En outre, la CNC se prononce sur les carences de la réforme, estimant qu’il est impossible de réaliser les objectifs qu’elle prétend atteindre grâce aux mesures introduites. Parmi les questions non traitées, elle cite celles suivantes : a) éviter les obstacles quant à l’accès et à l’expansion posés par la structure actuelle du marché et, b) éliminer les avantages de RENFE-Opératrice par rapport aux autres opérateurs, en application de la dénommée « clause de grand-père », laquelle implique que RENFE-Opératrice maintiendra son droit d’exploiter la capacité du réseau qu’elle utilisera au moment de la libéralisation, au détriment des autres.

En outre, la CNC se prononce sur des questions spécifiques :

  • En ce qui concerne la restructuration de la société commerciale étatique RENFE-Opératrice, la CNC approuve la nouvelle structure de ladite société.

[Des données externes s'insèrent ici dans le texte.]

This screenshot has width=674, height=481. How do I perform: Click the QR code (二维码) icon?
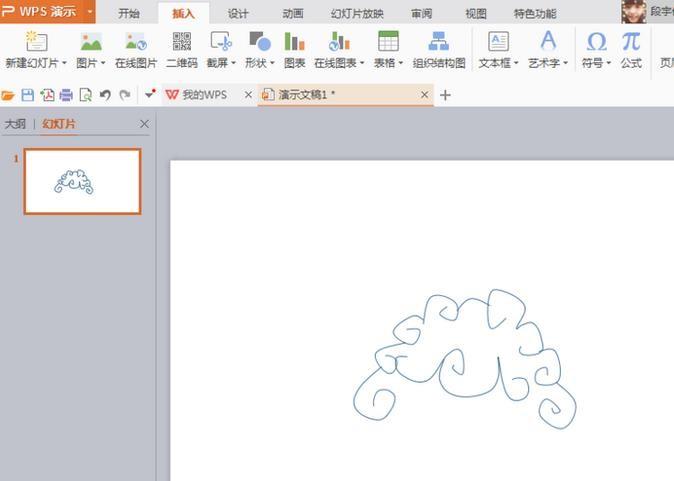click(181, 42)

Cependant, elle signale que celle-ci s’avérera insuffisante dès lors que l’indépendance de chacune des sociétés doit l’être à tous les niveaux, tant comptable et fonctionnel que formel et juridique. Grâce à cette indépendance, le lien des nouvelles sociétés avec le ministère de l’Équipement serait éliminé, ce qui permettrait l’entrée de fonds privés distincts pour chacune des sociétés et éviterait de cette façon l’existence d’intérêts croisés. En effet, il convient de relever que le DLR nº 22/2012 ne prévoit pas la privatisation ou la détention d’une participation privée dans le capital de ces nouvelles sociétés commerciales dépendantes de RENFE-Opératrice puisque, ainsi que l’énonce ladite norme, son capital social sera intégralement détenu par RENFE-Opératrice.
  • Au regard de la possibilité d’attribuer aux régions la compétence de décision eu égard au régime applicable aux trajets interurbains, la CNC rappelle que cette compétence n’existe que pour ce qui a trait au transport de voyageurs et non pas pour celui de marchandises, en signalant ainsi que la norme devrait être plus précise afin d’encourager la prestation de ce service de manière plus compétitive.

En guise de conclusion, et selon la CNC, « une réforme législative expéditive et partielle est entamée à l’égard d’un secteur dont la réglementation requiert une refonte profonde ». Par ailleurs, cet organisme rappelle qu’il prépare, à l’heure actuelle, une « Étude sur le transport ferroviaire de marchandises », dans laquelle il exposera sa vision globale du secteur, ainsi que ses recommandations en ce sens.